Une recension de Serge Audier, publié le

Une page barbouillée de rouge, sang ou feu. Ils sont à l’âge où l’on dessine des bonshommes à grandes mains, des maisons carrées avec la cheminée penchée dans la pente du toit, des soleils avec tous les rayons. Mais ils ont vu la guerre, de près : en Syrie, en Afghanistan, en Irak, au Darfour, au Nigeria, au Guatemala, au Liban, en Tchétchénie… Leurs bonshommes sont écartelés, gribouillés de traits furieux, la tête a disparu dans une tache rouge, partout les armes, chars, avions, le ciel est noir de flammes, la page est un chaos, le visage est un cri, l’enfant retrouve le geste de Picasso lorsqu’il peignit Guernica.
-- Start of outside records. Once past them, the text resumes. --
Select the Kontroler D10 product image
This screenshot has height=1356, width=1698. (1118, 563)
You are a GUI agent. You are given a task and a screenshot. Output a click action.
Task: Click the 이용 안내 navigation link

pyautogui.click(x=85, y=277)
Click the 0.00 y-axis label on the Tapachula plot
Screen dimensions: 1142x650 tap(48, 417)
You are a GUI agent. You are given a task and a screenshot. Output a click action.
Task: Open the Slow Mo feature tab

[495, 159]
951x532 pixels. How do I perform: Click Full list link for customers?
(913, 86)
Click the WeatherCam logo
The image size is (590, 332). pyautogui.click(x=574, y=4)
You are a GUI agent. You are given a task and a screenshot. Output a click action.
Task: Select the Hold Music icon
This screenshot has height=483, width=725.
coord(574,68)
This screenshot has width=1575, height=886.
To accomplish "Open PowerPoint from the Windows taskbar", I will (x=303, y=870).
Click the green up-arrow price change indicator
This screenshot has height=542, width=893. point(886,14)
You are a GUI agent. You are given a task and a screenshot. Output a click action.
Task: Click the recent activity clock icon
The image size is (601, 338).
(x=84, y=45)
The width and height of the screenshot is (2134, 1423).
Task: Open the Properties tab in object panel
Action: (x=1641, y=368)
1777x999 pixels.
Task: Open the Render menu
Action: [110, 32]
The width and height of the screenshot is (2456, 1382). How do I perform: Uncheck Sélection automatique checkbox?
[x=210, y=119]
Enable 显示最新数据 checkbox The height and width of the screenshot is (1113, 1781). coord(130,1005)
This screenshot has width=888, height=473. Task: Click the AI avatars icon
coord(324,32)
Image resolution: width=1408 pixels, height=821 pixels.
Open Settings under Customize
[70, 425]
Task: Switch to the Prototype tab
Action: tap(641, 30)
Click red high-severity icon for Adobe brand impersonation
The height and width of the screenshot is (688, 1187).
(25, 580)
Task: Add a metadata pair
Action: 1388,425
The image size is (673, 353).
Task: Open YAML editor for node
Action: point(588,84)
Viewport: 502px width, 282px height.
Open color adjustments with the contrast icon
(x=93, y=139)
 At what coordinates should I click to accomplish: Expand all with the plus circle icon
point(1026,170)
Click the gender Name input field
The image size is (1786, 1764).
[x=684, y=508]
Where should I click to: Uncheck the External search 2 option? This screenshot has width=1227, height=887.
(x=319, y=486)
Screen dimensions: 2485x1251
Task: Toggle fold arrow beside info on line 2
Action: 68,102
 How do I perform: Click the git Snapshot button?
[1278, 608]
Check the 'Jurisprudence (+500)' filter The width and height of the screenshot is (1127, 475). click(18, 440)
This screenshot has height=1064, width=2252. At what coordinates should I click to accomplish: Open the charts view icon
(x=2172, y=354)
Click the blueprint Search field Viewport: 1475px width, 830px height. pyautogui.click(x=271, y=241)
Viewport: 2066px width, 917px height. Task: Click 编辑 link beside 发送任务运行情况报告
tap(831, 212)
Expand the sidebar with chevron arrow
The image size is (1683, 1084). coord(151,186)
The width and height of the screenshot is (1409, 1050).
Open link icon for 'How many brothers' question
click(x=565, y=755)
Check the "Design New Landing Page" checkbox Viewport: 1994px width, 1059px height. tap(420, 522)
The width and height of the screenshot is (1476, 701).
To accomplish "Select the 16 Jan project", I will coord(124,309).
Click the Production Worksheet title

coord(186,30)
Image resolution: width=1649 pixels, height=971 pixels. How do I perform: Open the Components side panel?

Certains ont dessiné avec autant de soin les fleurs, les pommes dans les arbres, la robe chamarrée de leur mère. Zérane S. Girardeau a collecté ces dessins d’enfants auprès d’associations humanitaires mais aussi d’autres fonds d’archives de la guerre de 1914, de la guerre d’Espagne, et même du camp de Terezín en 1942. Le livre s’intitule Déflagrations (Anamosa, préfacé par Françoise Héritier). C’est aussi une exposition à la médiathèque de Strasbourg jusqu’au 16 décembre. Déflagrations raconte le vacarme du monde. Pour le lecteur aussi, c’est une déflagration qui oblige à suspendre la pensée. Il s’agit de voir LA guerre. Le plus sidérant est lorsque les enfants se représentent eux-mêmes : d’énormes trous noirs à la place des yeux, pas de bouche pour crier, pas de jambes pour courir. Béata, Rwandaise de 8 ans, n’est plus qu’une bulle vide, sur deux petites pattes, dans le coin d’une feuille blanche.